Work order: Return the line containing "Locks & Keys (1174, 966)" and every line beneath it through the end of the entries below, unchanged. Pictures stay out.

[[ Input material open ]]

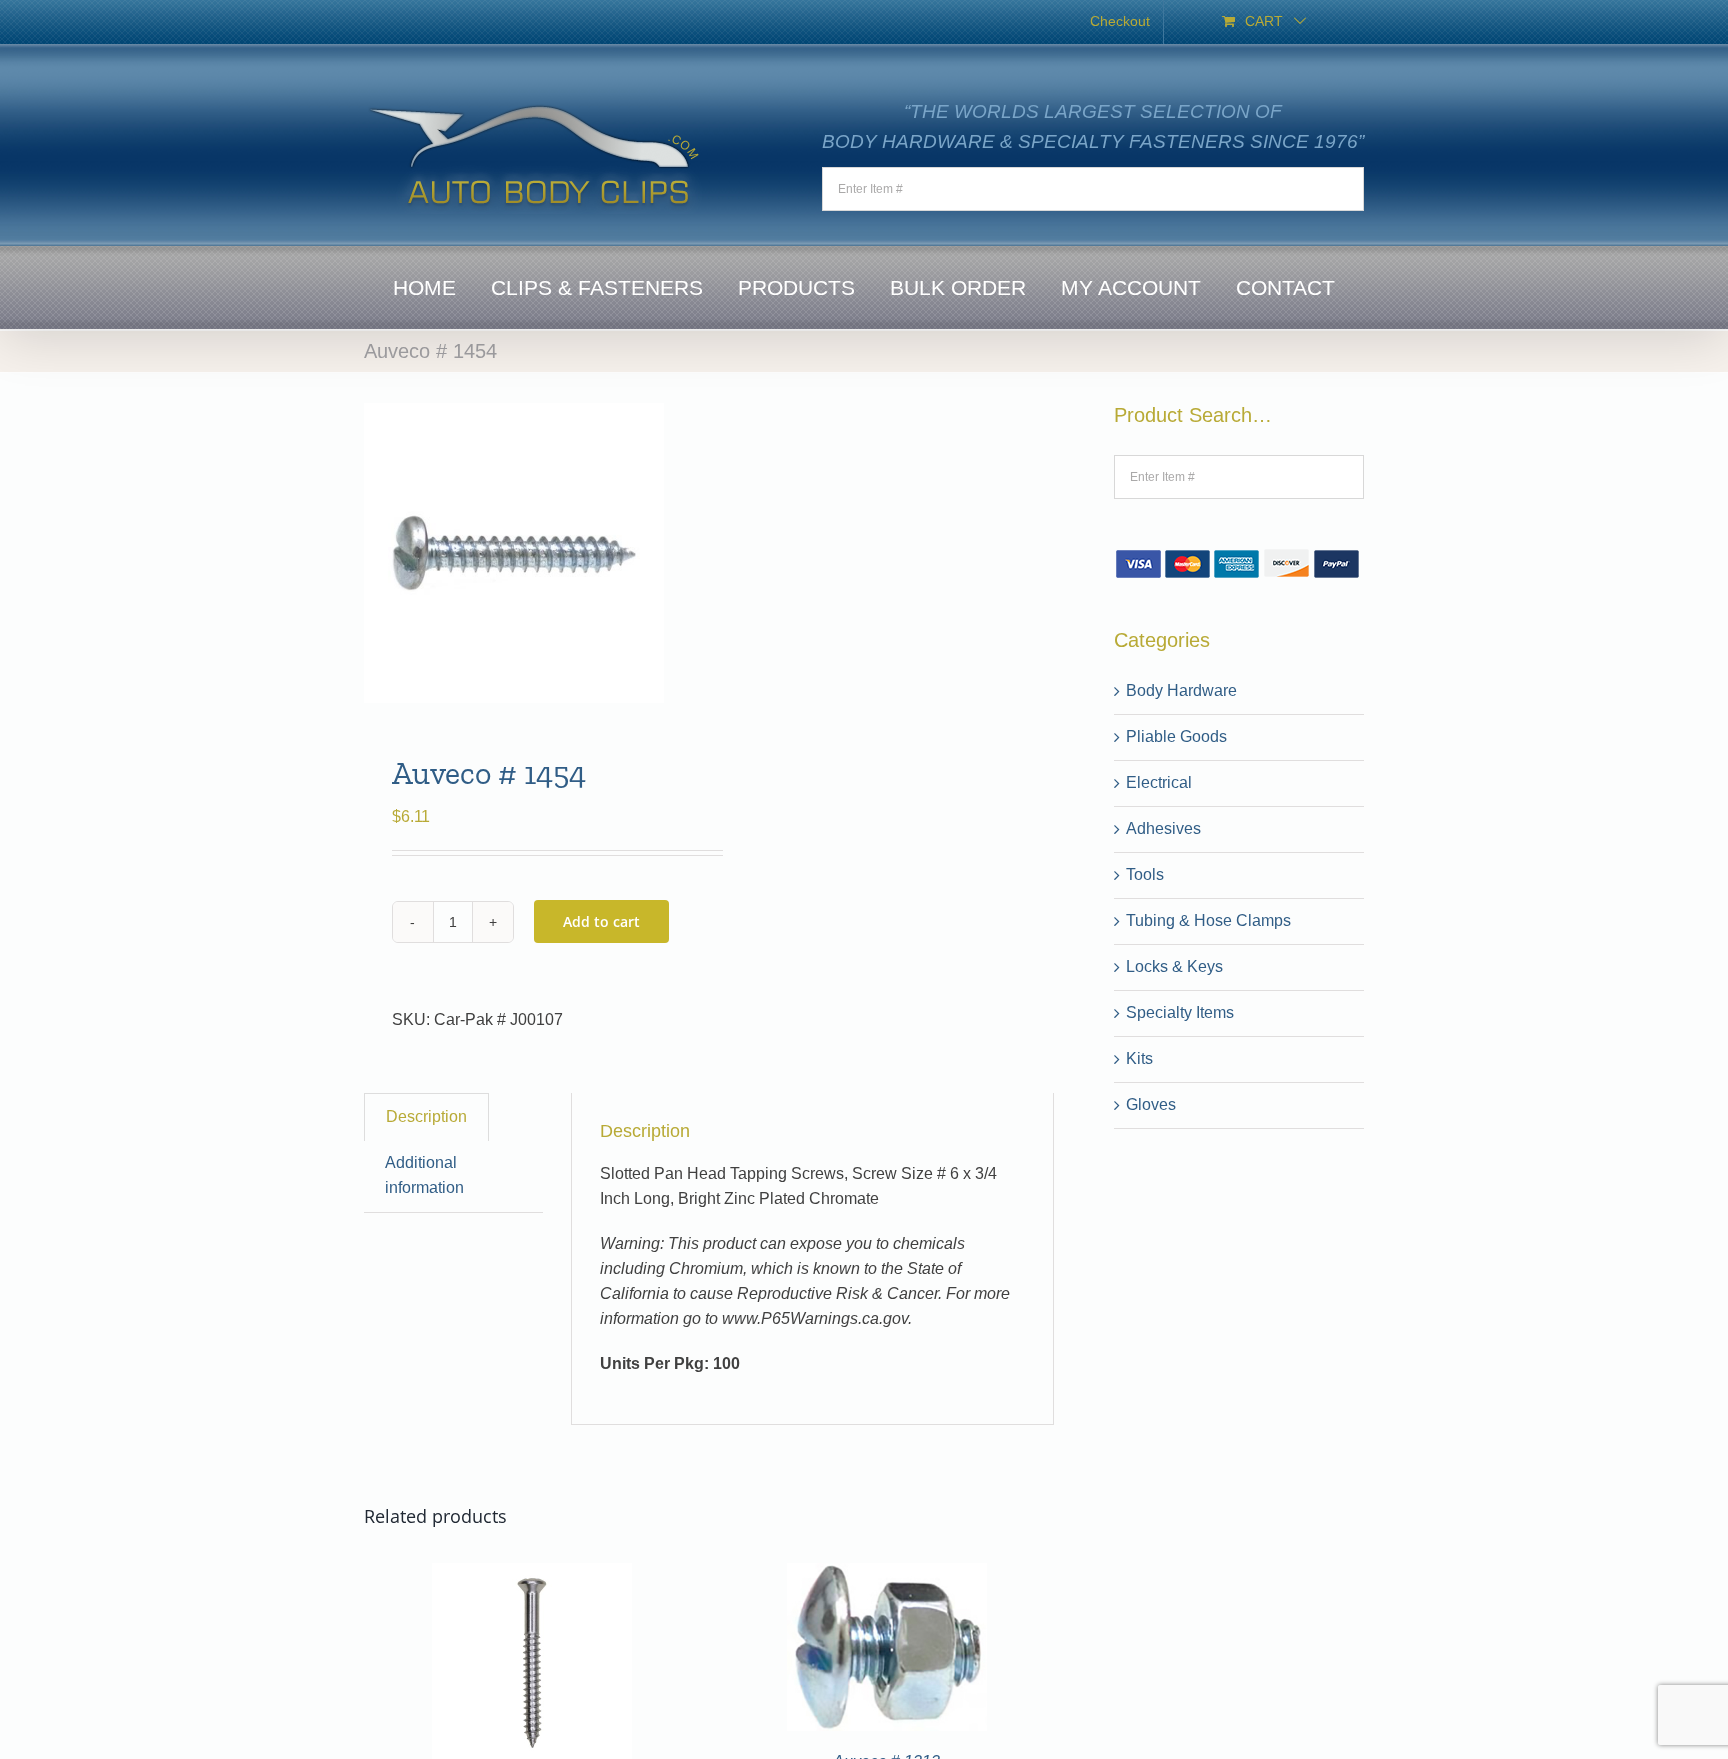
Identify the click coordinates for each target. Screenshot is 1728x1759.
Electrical (1159, 782)
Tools (1145, 874)
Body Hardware (1181, 690)
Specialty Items (1180, 1012)
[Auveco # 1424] (532, 1574)
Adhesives (1163, 828)
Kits (1139, 1058)
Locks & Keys (1174, 966)
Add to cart (601, 921)
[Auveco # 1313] (887, 1574)
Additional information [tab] (424, 1175)
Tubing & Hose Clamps (1208, 920)
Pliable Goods (1176, 736)
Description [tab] (426, 1116)
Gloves (1151, 1104)
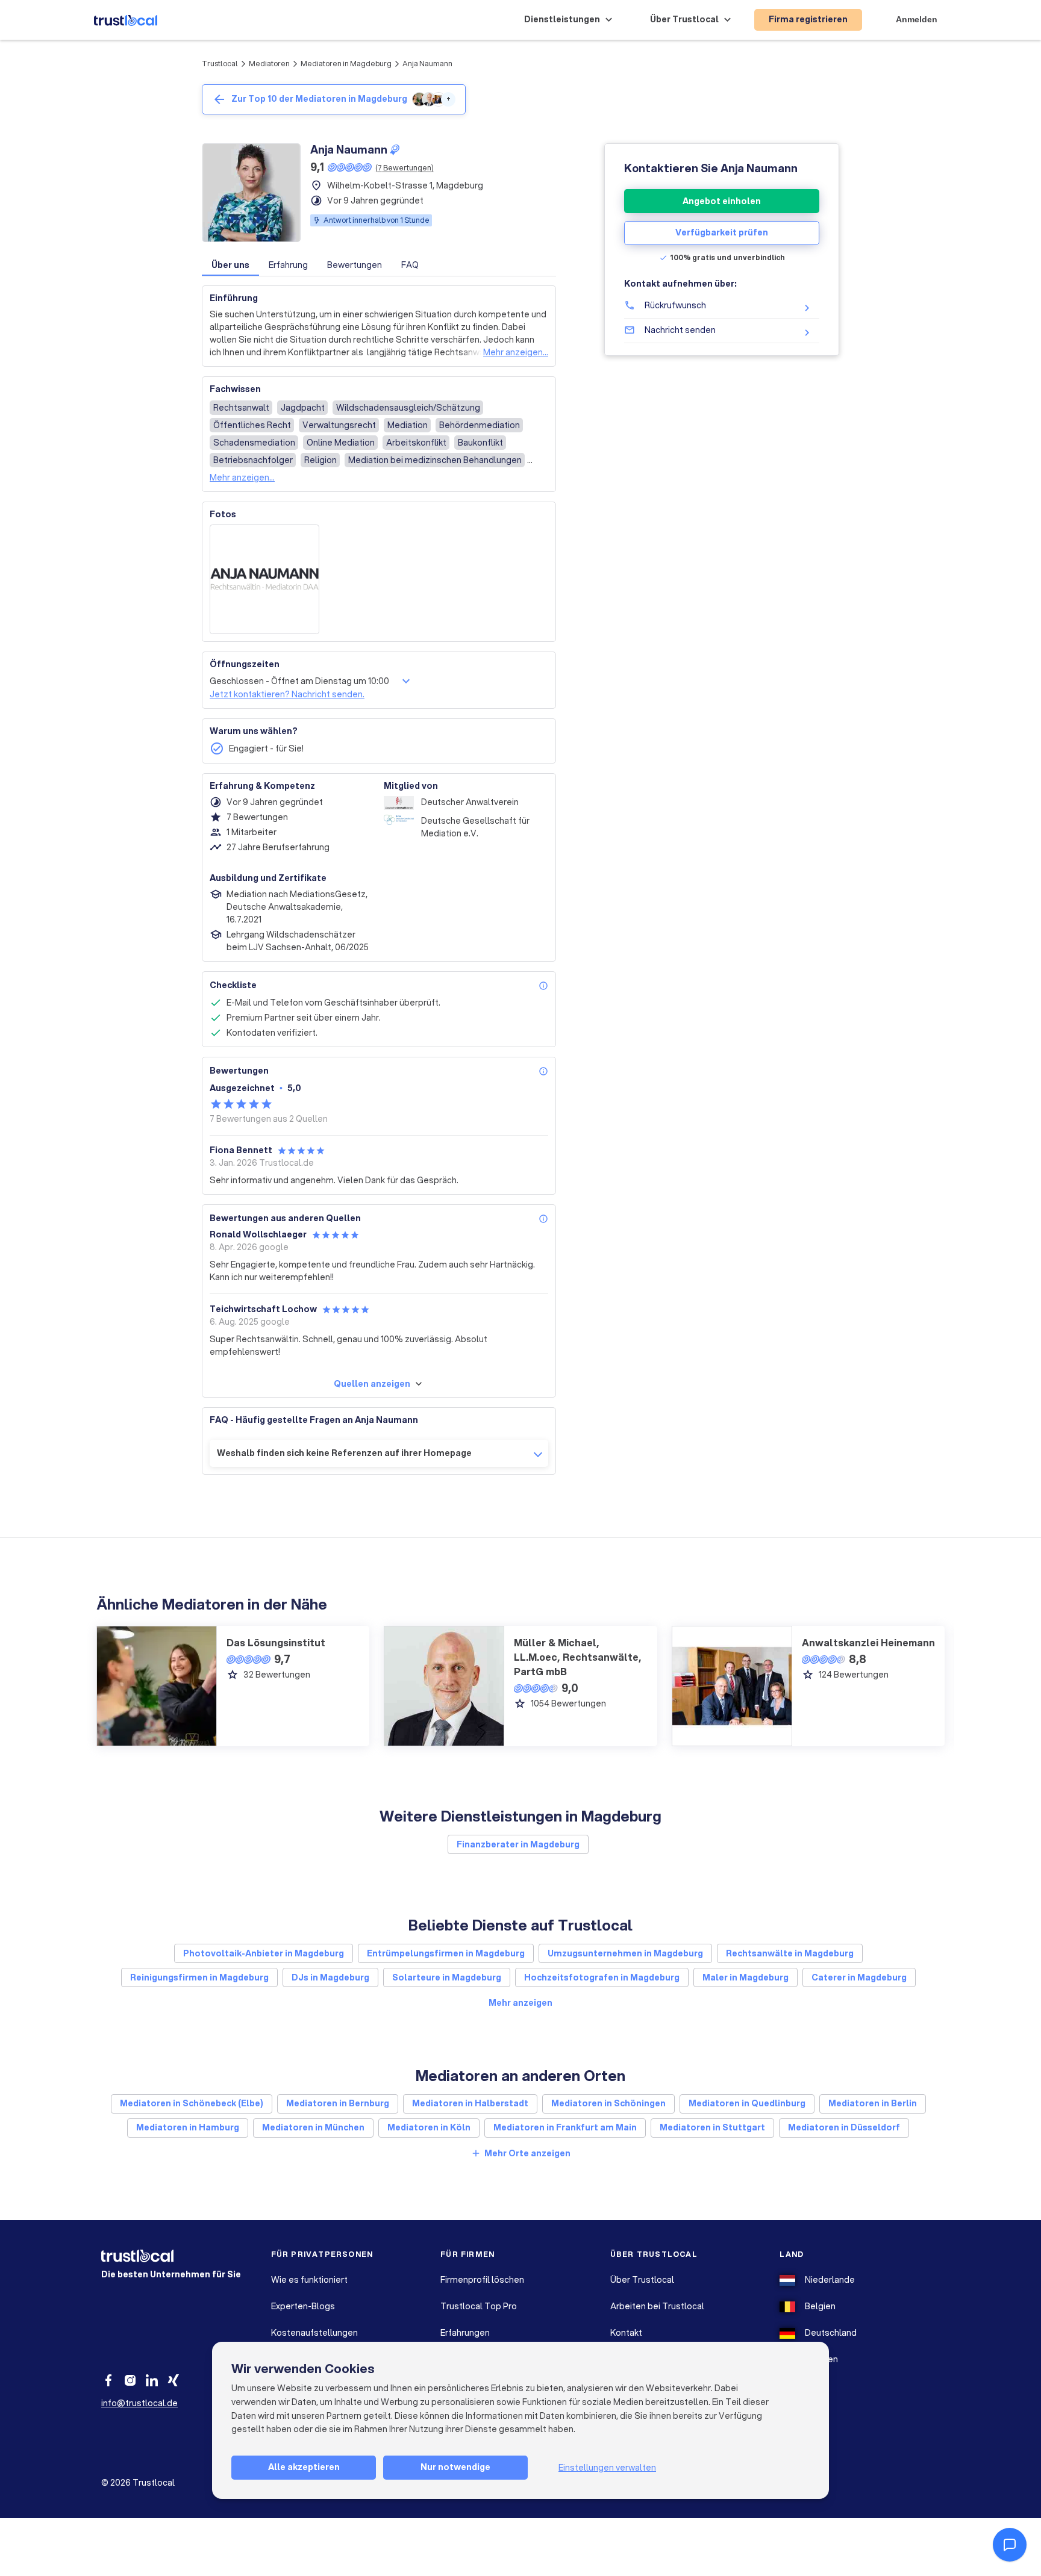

[[ Input material closed ]]

Result of the exercise:
Locks & Keys (1174, 966)
Add to cart (601, 921)
[Auveco # 1313] (887, 1574)
Additional information [tab] (424, 1175)
Tubing & Hose Clamps (1208, 920)
Pliable Goods (1176, 736)
Description [tab] (426, 1116)
Gloves (1151, 1104)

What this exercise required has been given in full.